Convert the entries below into a JSON list of strings, with one string per line and no blank lines.

__________

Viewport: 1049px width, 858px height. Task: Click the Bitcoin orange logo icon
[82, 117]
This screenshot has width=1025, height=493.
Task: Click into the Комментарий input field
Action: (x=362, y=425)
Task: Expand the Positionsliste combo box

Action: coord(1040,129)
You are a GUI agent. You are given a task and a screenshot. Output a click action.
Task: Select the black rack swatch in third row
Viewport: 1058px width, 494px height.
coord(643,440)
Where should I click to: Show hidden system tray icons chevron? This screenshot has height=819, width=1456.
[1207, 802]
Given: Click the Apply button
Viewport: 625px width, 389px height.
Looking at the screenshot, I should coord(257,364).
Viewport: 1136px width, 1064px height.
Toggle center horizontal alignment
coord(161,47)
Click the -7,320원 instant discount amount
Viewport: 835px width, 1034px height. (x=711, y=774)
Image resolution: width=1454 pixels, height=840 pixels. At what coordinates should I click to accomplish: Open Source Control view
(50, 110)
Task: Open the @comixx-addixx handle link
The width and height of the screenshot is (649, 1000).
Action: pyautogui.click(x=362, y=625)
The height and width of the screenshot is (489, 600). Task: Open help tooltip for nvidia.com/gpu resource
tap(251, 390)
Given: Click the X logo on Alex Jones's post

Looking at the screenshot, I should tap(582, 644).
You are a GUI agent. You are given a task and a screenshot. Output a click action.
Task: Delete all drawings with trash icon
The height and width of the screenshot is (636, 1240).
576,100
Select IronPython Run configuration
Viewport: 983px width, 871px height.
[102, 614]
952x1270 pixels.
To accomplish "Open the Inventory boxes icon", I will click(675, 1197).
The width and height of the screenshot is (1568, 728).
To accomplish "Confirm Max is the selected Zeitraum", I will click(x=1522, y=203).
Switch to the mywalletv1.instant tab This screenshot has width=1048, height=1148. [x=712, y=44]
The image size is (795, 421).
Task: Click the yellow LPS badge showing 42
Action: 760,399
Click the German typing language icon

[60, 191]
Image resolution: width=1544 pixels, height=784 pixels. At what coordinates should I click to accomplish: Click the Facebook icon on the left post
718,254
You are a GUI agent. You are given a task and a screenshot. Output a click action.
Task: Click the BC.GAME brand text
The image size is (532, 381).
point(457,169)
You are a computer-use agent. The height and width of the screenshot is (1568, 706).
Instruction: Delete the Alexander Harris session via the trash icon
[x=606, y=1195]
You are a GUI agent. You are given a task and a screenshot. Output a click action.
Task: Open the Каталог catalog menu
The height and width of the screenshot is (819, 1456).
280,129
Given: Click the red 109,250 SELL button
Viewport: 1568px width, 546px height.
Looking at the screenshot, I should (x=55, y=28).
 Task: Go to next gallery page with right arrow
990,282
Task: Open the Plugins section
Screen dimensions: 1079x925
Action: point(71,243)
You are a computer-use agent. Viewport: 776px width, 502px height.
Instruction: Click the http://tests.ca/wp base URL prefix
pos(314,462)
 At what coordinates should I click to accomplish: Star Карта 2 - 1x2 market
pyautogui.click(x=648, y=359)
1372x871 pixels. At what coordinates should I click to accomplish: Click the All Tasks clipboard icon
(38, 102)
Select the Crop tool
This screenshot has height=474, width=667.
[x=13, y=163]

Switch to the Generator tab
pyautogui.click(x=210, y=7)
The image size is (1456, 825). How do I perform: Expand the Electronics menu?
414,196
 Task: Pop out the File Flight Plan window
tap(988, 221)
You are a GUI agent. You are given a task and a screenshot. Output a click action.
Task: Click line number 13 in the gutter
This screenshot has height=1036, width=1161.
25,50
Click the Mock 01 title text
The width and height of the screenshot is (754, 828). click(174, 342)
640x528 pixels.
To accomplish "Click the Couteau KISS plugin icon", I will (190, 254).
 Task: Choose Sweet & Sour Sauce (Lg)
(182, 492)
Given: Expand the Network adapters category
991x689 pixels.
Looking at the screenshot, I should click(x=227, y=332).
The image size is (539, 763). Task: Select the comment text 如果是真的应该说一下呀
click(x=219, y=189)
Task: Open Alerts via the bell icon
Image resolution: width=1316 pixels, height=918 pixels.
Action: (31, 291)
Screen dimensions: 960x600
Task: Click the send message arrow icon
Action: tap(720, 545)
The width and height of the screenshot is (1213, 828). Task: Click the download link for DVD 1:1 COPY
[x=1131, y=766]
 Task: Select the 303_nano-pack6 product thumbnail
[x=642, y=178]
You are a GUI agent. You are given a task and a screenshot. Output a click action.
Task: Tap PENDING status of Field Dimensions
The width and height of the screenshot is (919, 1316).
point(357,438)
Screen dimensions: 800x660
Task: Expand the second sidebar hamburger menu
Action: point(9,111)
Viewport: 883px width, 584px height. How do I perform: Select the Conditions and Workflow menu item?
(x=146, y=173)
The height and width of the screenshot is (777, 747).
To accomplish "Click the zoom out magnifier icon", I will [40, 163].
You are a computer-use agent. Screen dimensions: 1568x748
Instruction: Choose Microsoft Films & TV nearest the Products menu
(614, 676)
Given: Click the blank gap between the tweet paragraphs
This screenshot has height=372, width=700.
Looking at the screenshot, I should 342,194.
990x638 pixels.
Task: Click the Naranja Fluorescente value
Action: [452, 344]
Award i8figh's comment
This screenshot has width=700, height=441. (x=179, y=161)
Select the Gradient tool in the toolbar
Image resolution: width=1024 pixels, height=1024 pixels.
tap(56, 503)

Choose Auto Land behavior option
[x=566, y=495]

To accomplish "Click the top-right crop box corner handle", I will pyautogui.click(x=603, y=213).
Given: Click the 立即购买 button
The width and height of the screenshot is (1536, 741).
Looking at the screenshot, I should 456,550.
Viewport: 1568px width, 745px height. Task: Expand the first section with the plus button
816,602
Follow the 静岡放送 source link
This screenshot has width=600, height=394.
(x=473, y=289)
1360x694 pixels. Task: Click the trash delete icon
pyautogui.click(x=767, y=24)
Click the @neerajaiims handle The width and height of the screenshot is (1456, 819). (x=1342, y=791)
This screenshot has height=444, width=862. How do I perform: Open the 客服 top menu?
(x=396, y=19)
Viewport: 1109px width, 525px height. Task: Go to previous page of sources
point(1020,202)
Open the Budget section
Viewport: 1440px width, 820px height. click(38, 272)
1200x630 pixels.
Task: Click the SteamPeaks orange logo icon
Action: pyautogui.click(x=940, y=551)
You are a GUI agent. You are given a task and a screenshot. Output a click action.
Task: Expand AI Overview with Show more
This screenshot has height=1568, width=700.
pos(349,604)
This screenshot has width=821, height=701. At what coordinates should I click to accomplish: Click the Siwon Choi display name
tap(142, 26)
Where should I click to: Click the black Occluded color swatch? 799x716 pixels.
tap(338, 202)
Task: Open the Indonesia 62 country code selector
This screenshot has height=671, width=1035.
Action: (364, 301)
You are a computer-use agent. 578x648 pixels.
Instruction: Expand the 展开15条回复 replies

__________

Solution to the problem –
[
  "Viewport: 1049px width, 858px height. Task: Click the Bitcoin orange logo icon",
  "[82, 117]",
  "This screenshot has width=1025, height=493.",
  "Task: Click into the Комментарий input field",
  "Action: (x=362, y=425)",
  "Task: Expand the Positionsliste combo box",
  "Action: coord(1040,129)",
  "You are a GUI agent. You are given a task and a screenshot. Output a click action.",
  "Task: Select the black rack swatch in third row",
  "Viewport: 1058px width, 494px height.",
  "coord(643,440)",
  "Where should I click to: Show hidden system tray icons chevron? This screenshot has height=819, width=1456.",
  "[1207, 802]",
  "Given: Click the Apply button",
  "Viewport: 625px width, 389px height.",
  "Looking at the screenshot, I should coord(257,364).",
  "Viewport: 1136px width, 1064px height.",
  "Toggle center horizontal alignment",
  "coord(161,47)",
  "Click the -7,320원 instant discount amount",
  "Viewport: 835px width, 1034px height. (x=711, y=774)",
  "Image resolution: width=1454 pixels, height=840 pixels. At what coordinates should I click to accomplish: Open Source Control view",
  "(50, 110)",
  "Task: Open the @comixx-addixx handle link",
  "The width and height of the screenshot is (649, 1000).",
  "Action: pyautogui.click(x=362, y=625)",
  "The height and width of the screenshot is (489, 600). Task: Open help tooltip for nvidia.com/gpu resource",
  "tap(251, 390)",
  "Given: Click the X logo on Alex Jones's post",
  "Looking at the screenshot, I should tap(582, 644).",
  "You are a GUI agent. You are given a task and a screenshot. Output a click action.",
  "Task: Delete all drawings with trash icon",
  "The height and width of the screenshot is (636, 1240).",
  "576,100",
  "Select IronPython Run configuration",
  "Viewport: 983px width, 871px height.",
  "[102, 614]",
  "952x1270 pixels.",
  "To accomplish \"Open the Inventory boxes icon\", I will click(675, 1197).",
  "The width and height of the screenshot is (1568, 728).",
  "To accomplish \"Confirm Max is the selected Zeitraum\", I will click(x=1522, y=203).",
  "Switch to the mywalletv1.instant tab This screenshot has width=1048, height=1148. [x=712, y=44]",
  "The image size is (795, 421).",
  "Task: Click the yellow LPS badge showing 42",
  "Action: 760,399",
  "Click the German typing language icon",
  "[60, 191]",
  "Image resolution: width=1544 pixels, height=784 pixels. At what coordinates should I click to accomplish: Click the Facebook icon on the left post",
  "718,254",
  "You are a GUI agent. You are given a task and a screenshot. Output a click action.",
  "Task: Click the BC.GAME brand text",
  "The image size is (532, 381).",
  "point(457,169)",
  "You are a computer-use agent. The height and width of the screenshot is (1568, 706).",
  "Instruction: Delete the Alexander Harris session via the trash icon",
  "[x=606, y=1195]",
  "You are a GUI agent. You are given a task and a screenshot. Output a click action.",
  "Task: Open the Каталог catalog menu",
  "The height and width of the screenshot is (819, 1456).",
  "280,129",
  "Given: Click the red 109,250 SELL button",
  "Viewport: 1568px width, 546px height.",
  "Looking at the screenshot, I should (x=55, y=28).",
  " Task: Go to next gallery page with right arrow",
  "990,282",
  "Task: Open the Plugins section",
  "Screen dimensions: 1079x925",
  "Action: point(71,243)",
  "You are a computer-use agent. Viewport: 776px width, 502px height.",
  "Instruction: Click the http://tests.ca/wp base URL prefix",
  "pos(314,462)",
  " At what coordinates should I click to accomplish: Star Карта 2 - 1x2 market",
  "pyautogui.click(x=648, y=359)",
  "1372x871 pixels. At what coordinates should I click to accomplish: Click the All Tasks clipboard icon",
  "(38, 102)",
  "Select the Crop tool",
  "This screenshot has height=474, width=667.",
  "[x=13, y=163]",
  "Switch to the Generator tab",
  "pyautogui.click(x=210, y=7)",
  "The image size is (1456, 825). How do I perform: Expand the Electronics menu?",
  "414,196",
  " Task: Pop out the File Flight Plan window",
  "tap(988, 221)",
  "You are a GUI agent. You are given a task and a screenshot. Output a click action.",
  "Task: Click line number 13 in the gutter",
  "This screenshot has height=1036, width=1161.",
  "25,50",
  "Click the Mock 01 title text",
  "The width and height of the screenshot is (754, 828). click(174, 342)",
  "640x528 pixels.",
  "To accomplish \"Click the Couteau KISS plugin icon\", I will (190, 254).",
  " Task: Choose Sweet & Sour Sauce (Lg)",
  "(182, 492)",
  "Given: Expand the Network adapters category",
  "991x689 pixels.",
  "Looking at the screenshot, I should click(x=227, y=332).",
  "The image size is (539, 763). Task: Select the comment text 如果是真的应该说一下呀",
  "click(x=219, y=189)",
  "Task: Open Alerts via the bell icon",
  "Image resolution: width=1316 pixels, height=918 pixels.",
  "Action: (31, 291)",
  "Screen dimensions: 960x600",
  "Task: Click the send message arrow icon",
  "Action: tap(720, 545)",
  "The width and height of the screenshot is (1213, 828). Task: Click the download link for DVD 1:1 COPY",
  "[x=1131, y=766]",
  " Task: Select the 303_nano-pack6 product thumbnail",
  "[x=642, y=178]",
  "You are a GUI agent. You are given a task and a screenshot. Output a click action.",
  "Task: Tap PENDING status of Field Dimensions",
  "The width and height of the screenshot is (919, 1316).",
  "point(357,438)",
  "Screen dimensions: 800x660",
  "Task: Expand the second sidebar hamburger menu",
  "Action: point(9,111)",
  "Viewport: 883px width, 584px height. How do I perform: Select the Conditions and Workflow menu item?",
  "(x=146, y=173)",
  "The height and width of the screenshot is (777, 747).",
  "To accomplish \"Click the zoom out magnifier icon\", I will [40, 163].",
  "You are a computer-use agent. Screen dimensions: 1568x748",
  "Instruction: Choose Microsoft Films & TV nearest the Products menu",
  "(614, 676)",
  "Given: Click the blank gap between the tweet paragraphs",
  "This screenshot has height=372, width=700.",
  "Looking at the screenshot, I should 342,194.",
  "990x638 pixels.",
  "Task: Click the Naranja Fluorescente value",
  "Action: [452, 344]",
  "Award i8figh's comment",
  "This screenshot has width=700, height=441. (x=179, y=161)",
  "Select the Gradient tool in the toolbar",
  "Image resolution: width=1024 pixels, height=1024 pixels.",
  "tap(56, 503)",
  "Choose Auto Land behavior option",
  "[x=566, y=495]",
  "To accomplish \"Click the top-right crop box corner handle\", I will pyautogui.click(x=603, y=213).",
  "Given: Click the 立即购买 button",
  "The width and height of the screenshot is (1536, 741).",
  "Looking at the screenshot, I should 456,550.",
  "Viewport: 1568px width, 745px height. Task: Expand the first section with the plus button",
  "816,602",
  "Follow the 静岡放送 source link",
  "This screenshot has width=600, height=394.",
  "(x=473, y=289)",
  "1360x694 pixels. Task: Click the trash delete icon",
  "pyautogui.click(x=767, y=24)",
  "Click the @neerajaiims handle The width and height of the screenshot is (1456, 819). (x=1342, y=791)",
  "This screenshot has height=444, width=862. How do I perform: Open the 客服 top menu?",
  "(x=396, y=19)",
  "Viewport: 1109px width, 525px height. Task: Go to previous page of sources",
  "point(1020,202)",
  "Open the Budget section",
  "Viewport: 1440px width, 820px height. click(38, 272)",
  "1200x630 pixels.",
  "Task: Click the SteamPeaks orange logo icon",
  "Action: pyautogui.click(x=940, y=551)",
  "You are a GUI agent. You are given a task and a screenshot. Output a click action.",
  "Task: Expand AI Overview with Show more",
  "This screenshot has height=1568, width=700.",
  "pos(349,604)",
  "This screenshot has width=821, height=701. At what coordinates should I click to accomplish: Click the Siwon Choi display name",
  "tap(142, 26)",
  "Where should I click to: Click the black Occluded color swatch? 799x716 pixels.",
  "tap(338, 202)",
  "Task: Open the Indonesia 62 country code selector",
  "This screenshot has height=671, width=1035.",
  "Action: (364, 301)",
  "You are a computer-use agent. 578x648 pixels.",
  "Instruction: Expand the 展开15条回复 replies"
]